2.5 載體中PEX2基因的敲低情況 用Lipofectamine 2000轉染法分別將2μg轉座子質粒轉染小鼠肝癌細胞Hepa 1-6，并于48小時后收取樣品提取RNA檢測RNA水平上PEX2基因的敲低。結果顯示，載體pT3EF1α-c-Myc-shPEX2相較于對照載pT3EF1α-c-Myc-shNC，PEX2基因敲低約40%，見圖8。

3 討論

肝癌是目前全球癌癥相關死亡的第二大常見原因[7]，成功構建肝癌動物模型，對探索影響肝癌形成的分子功能進而研究人類肝癌的發生發展具有重要現實意義。小鼠因遺傳物質跟人類相似，有繁殖能力強、生命周期短、基因修飾方便等特點，成為重要的模式生物。通過多種方法構建小鼠肝癌模型，可為研究肝癌相關的藥物篩選、肝癌發生機制等提供實驗載體。利用化學物質可誘發肝癌形成，匡志鵬等通過聯合采用二甲基亞硝胺(DEN)/四氯化碳(CCl4)/乙醇成功誘導C57BL/6J小鼠肝癌形成[8]。
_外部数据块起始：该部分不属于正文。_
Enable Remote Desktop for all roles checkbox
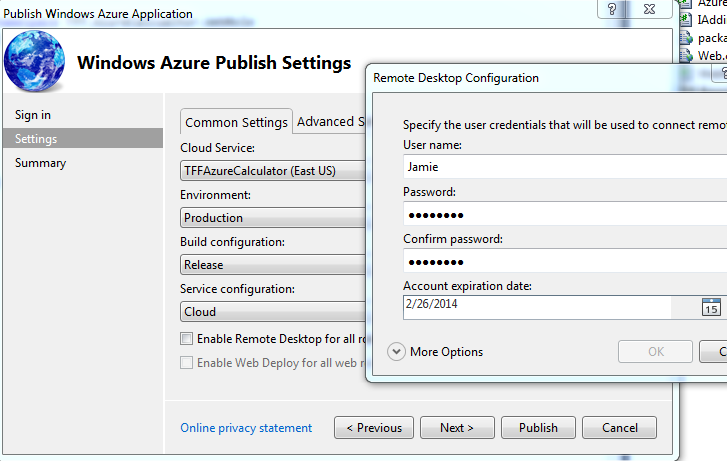Image resolution: width=727 pixels, height=461 pixels. click(186, 339)
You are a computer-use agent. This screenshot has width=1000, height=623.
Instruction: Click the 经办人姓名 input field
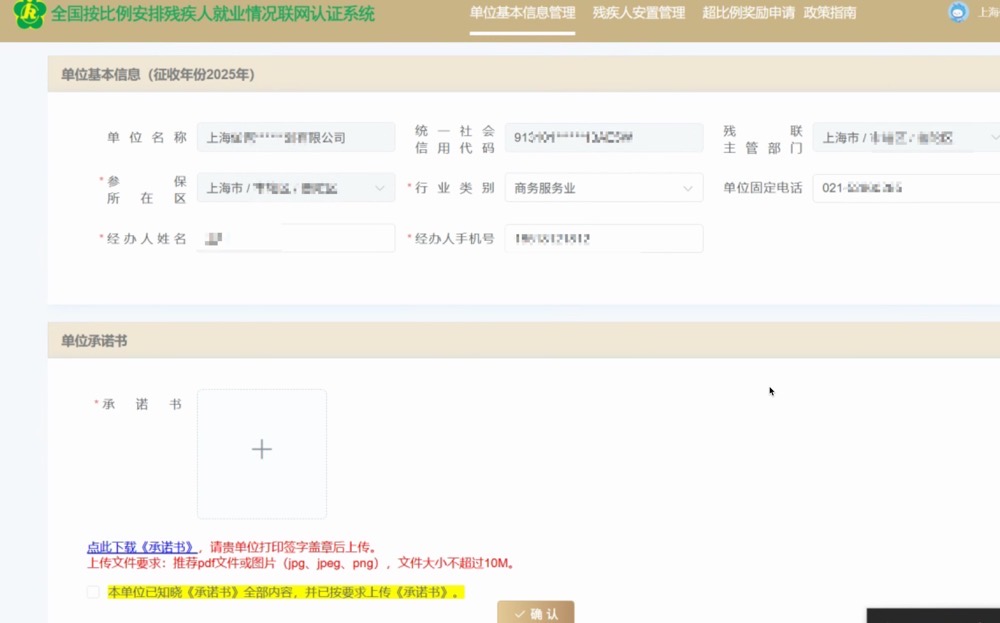pyautogui.click(x=295, y=237)
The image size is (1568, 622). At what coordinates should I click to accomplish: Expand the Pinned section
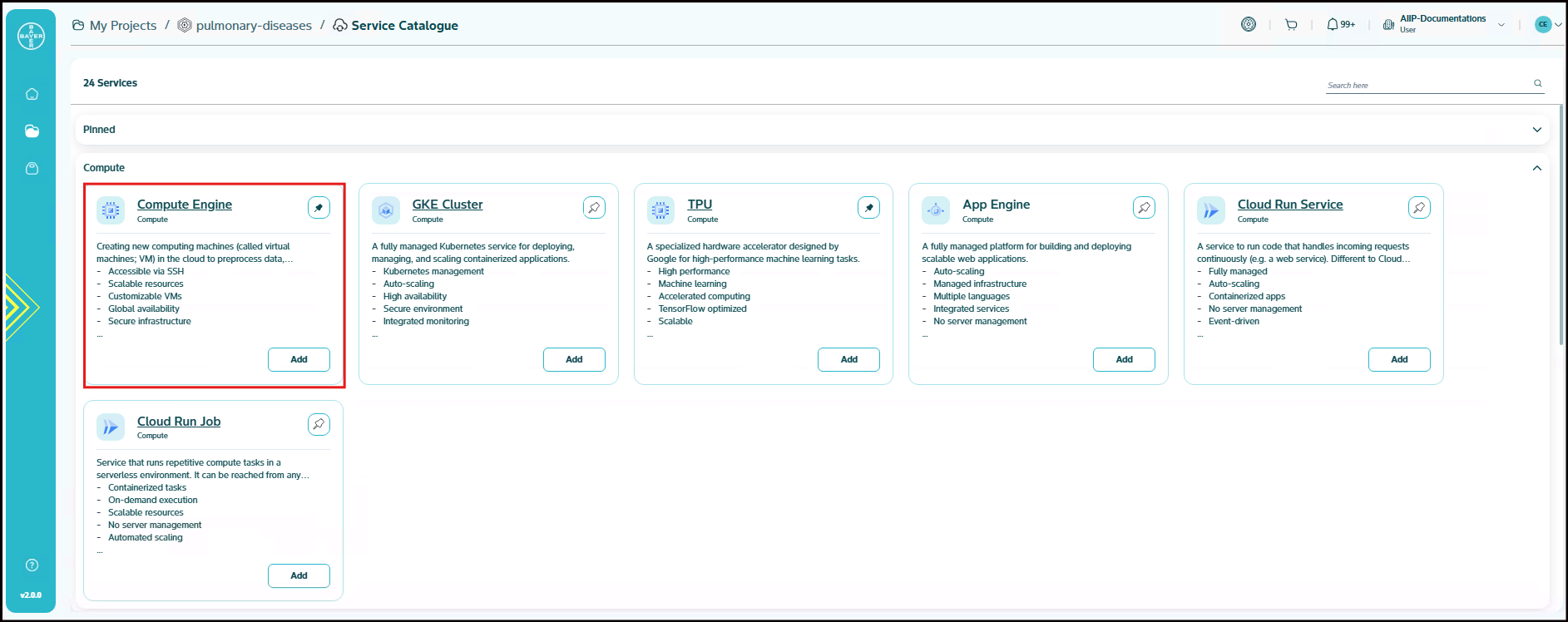1536,130
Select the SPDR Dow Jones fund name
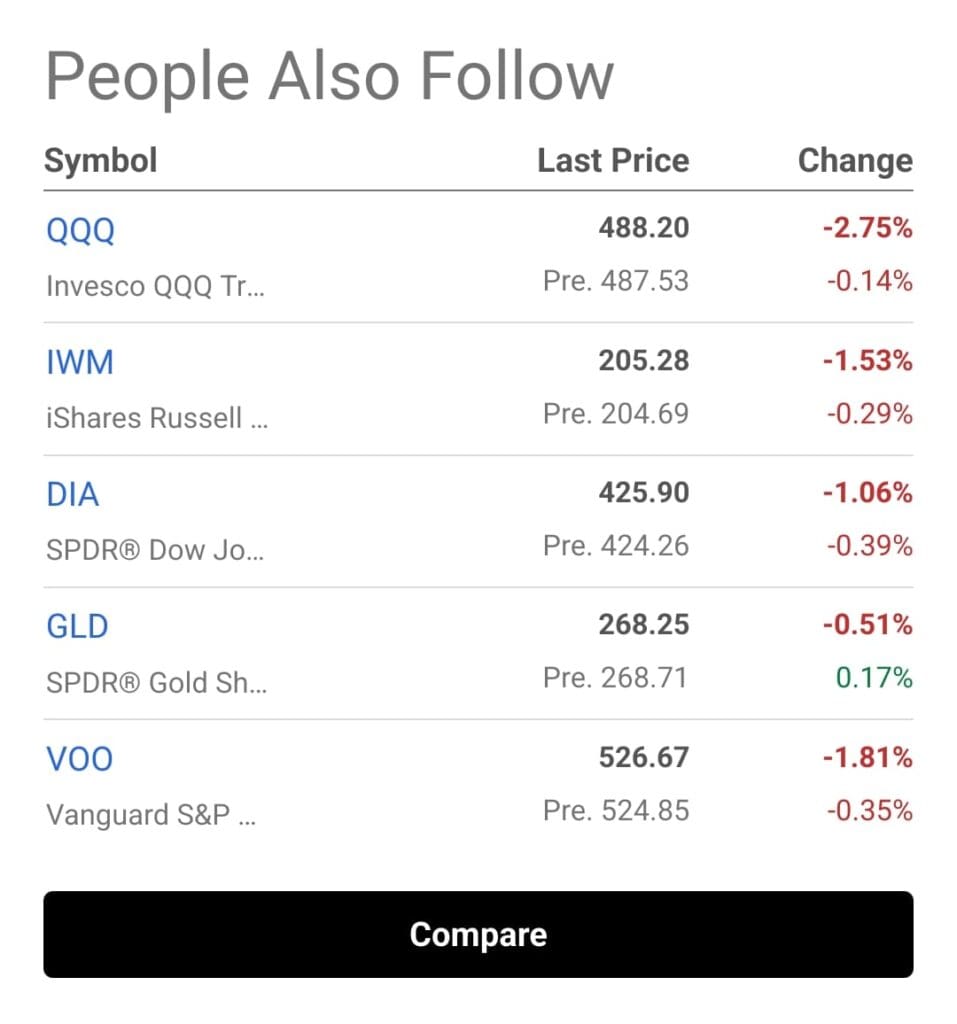The image size is (957, 1024). click(x=155, y=550)
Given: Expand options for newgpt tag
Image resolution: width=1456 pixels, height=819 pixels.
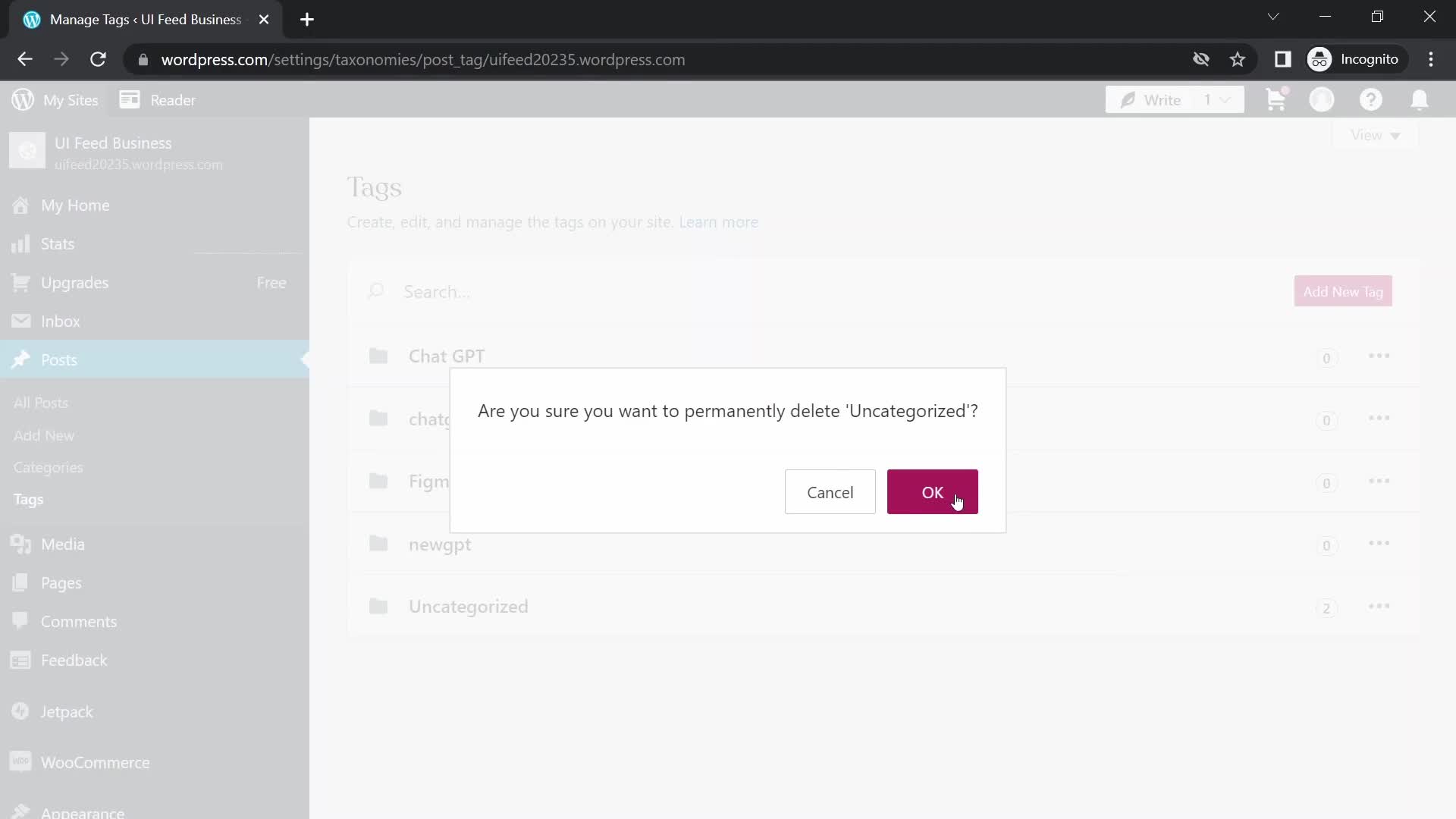Looking at the screenshot, I should click(1378, 544).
Vartanian V等運用黃曲霉毒素(AFB1)誘導出小鼠肝癌[9]。化學物質誘發肝癌雖在研究中多見，但其致死率較高，并且誘發時間較長。借助人類或者小鼠肝癌組織或者肝癌細胞可構建小鼠移植肝癌模型。移植部位常見于背側皮下，肝臟等。張建民等采用直接注射法，將鼠肝癌H22細胞注射入小鼠肝臟，術后兩周觀察發現實驗小鼠均可見腫瘤生長[10]。采用移植法構建小鼠肝癌模型成瘤率高，實驗周期短且個體差異小，但也存在問題。皮下移植瘤因缺乏肝臟特異的生長環境，導致皮下移植腫瘤的生物學行為與肝臟原位腫瘤存在差異，同時移植瘤多構建在免疫力缺陷的裸鼠身上，因此此種模型不適用于肝癌發展與免疫之間關系的研究。隨著轉基因技術的發展，借助轉基因技術構建小鼠肝癌模型也應運而生。人類肝癌的80%是由乙型肝炎病毒(HBV)和或丙型肝炎病毒感染(HCV)所致，借助轉基因技術，已成功構建出攜帶肝炎病毒編碼基因的小鼠模型。Chisari FV等通過向單個小鼠受精卵中顯微注射含有HBV表面抗原(HBsAg)和前S和X抗原編碼區的HBV DNA亞基因組片段，成功構建HBV基因攜帶的小鼠模型[11]。Kyoji Moriya等構建的HCV核殼蛋白轉基因小鼠，在16個月的時候發展出肝細胞癌[12]。HBV、HCV慢性攜帶小鼠模型的構建，有助于肝炎病毒相關的肝臟疾病的研究。同時，結合轉基因技術將原癌基因導入小鼠肝臟組織，通過原癌基因的表達作用誘導正常肝臟細胞癌變，最終形成肝癌的方法也已成功實現。B Xin等借助水動力尾靜脈注射(HTVi)技術和SB轉座子系統，將AKT和HRAS基因導入C57BL/6J小鼠肝臟細胞中，并于大約8周時誘導出肝癌[13]，并且發現MYC基因的活化在AKT和HRAS基因誘導肝癌形成中起著重要作用。Pin Liu等借助水動力尾靜脈注射(HTVi)技術和SB轉座子系統，將原癌基因myc導入FVB/N 小鼠肝臟細胞中，注射后約6周小鼠出現荷瘤死亡，同時發現mTORC1信號通路活化在MYC誘導小鼠肝癌形成中的關鍵作用[14]。通過水動力尾靜脈注射(HTVi)技術將質粒注射入小鼠體內，其中肝臟為質粒的主要獲取器官，心臟、肺、腎、脾等的質粒獲取不足肝臟獲取的0.1%，約10%～40%肝臟細胞可獲取質粒[15]，因此水動力尾靜脈注射可達到很好的肝臟靶向性。利用SB轉座子技術可實現目標基因在宿主基因組中的整合，以實現目的基因是長期穩定表達。結合這兩種技術可將目的基因整合入肝臟細胞，但最終獲取并能穩定表達目的基因的肝臟細胞只有2%～10%[15]。腫瘤細胞周圍圍繞正常肝臟細胞，更加符合人類肝癌的發展模式。借助水動力尾靜脈注射(HTVi)技術和SB轉座子系統使肝臟細胞過表達原癌基因MYC，從而誘發肝癌形成的方法現已比較成熟，并且操作方便、實驗周期短。需要注意的是，遵照SB轉座子系統的機制，構建重組轉座子時，為實現目標序列能夠被整合到受體基因組中，重組序列必須插入在兩側反向重復序列之間。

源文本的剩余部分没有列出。